Polystyrene processors take note: prices are going up, according to NOVA Chemicals Ltd. marketing director Bill Glass: “In the last year, oil prices have doubled, industry continues to consolidate…(and) Europe and Asia are recovering a lot faster than we thought.” The result in ’99 has been PS pricing in the neighborhood of 26 cents per lb., compared to last year’s prediction of 23 cents per pound. 1999 saw four price increases in polystyrene. Glass traces the likely movement in PS to feedstock pricing and capacity. As 70 percent of the styrene molecule, benzene is especially important, and has moved sharply upward in step with crude oil, as has the other major raw material, ethylene. Polystyrene and styrene monomer capacity utilization is predicted to grow at 2.75 percent and 2.0 percent rates respectively through 2003. When combined with an industry determination to generate profits throughout the pricing cycle, processors should regard higher pricing as a certainty.


“The area we need to look at to understand PET is primarily Asia”, advises Edgar Acosta, manager of PET for DeWitt & Co. Conventional supply outages (such as the loss of 140 kilotonnes of production in the four weeks after the Taiwanese earthquake) are combining with non-market forces within the region, such as China’s freeze of imports, to create depressed pricing in a high-demand global market. China is a huge player in PET, and the combination of a crackdown in smuggling and the revocation of special import licenses has kept a lid on pricing in Asia. In Europe, however, the euro devaluation has limited imports from Asia, stabilizing European pricing. Imports into North America are not a factor, although Acosta believes that they will have pricing consequences in the near future.
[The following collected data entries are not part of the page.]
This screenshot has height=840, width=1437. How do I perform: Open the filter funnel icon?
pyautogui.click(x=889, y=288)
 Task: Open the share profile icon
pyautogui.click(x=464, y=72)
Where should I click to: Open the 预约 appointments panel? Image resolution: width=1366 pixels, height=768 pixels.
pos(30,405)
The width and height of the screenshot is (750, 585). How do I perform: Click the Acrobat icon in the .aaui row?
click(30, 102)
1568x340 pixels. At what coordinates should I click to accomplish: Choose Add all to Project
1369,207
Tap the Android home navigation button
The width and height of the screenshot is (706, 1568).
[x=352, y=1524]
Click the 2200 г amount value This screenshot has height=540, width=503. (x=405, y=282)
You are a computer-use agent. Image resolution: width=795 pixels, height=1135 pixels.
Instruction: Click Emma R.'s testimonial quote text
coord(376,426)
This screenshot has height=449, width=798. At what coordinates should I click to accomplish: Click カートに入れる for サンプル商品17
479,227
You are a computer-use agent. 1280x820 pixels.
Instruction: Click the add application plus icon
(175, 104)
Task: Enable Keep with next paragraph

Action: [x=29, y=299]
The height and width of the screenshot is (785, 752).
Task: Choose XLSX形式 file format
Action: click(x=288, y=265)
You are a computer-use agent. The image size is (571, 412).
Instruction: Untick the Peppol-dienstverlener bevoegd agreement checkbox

Future devaluation of the Chinese currency, the Renminbi, solid recovery from Japan, and Asian chemical sector consolidations will all play a part in pricing in 2000, but Chinese consumption will remain a key driver.

Feedstock pricing is stable to falling, and overall, capacity additions will continue to suppress PET pricing through 2000, although North American processors generally see higher prices than their Asian counterparts.